Exact copies of all the records below should be returned.

Record set:
%%
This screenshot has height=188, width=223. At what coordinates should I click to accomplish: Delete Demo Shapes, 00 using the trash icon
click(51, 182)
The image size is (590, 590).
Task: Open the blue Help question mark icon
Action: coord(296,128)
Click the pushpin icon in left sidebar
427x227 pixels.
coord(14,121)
%%
Output of the exercise:
This screenshot has height=188, width=223. At what coordinates should I click to accomplish: Delete Demo Shapes, 00 using the trash icon
click(51, 182)
The image size is (590, 590).
Task: Open the blue Help question mark icon
Action: coord(296,128)
Click the pushpin icon in left sidebar
427x227 pixels.
coord(14,121)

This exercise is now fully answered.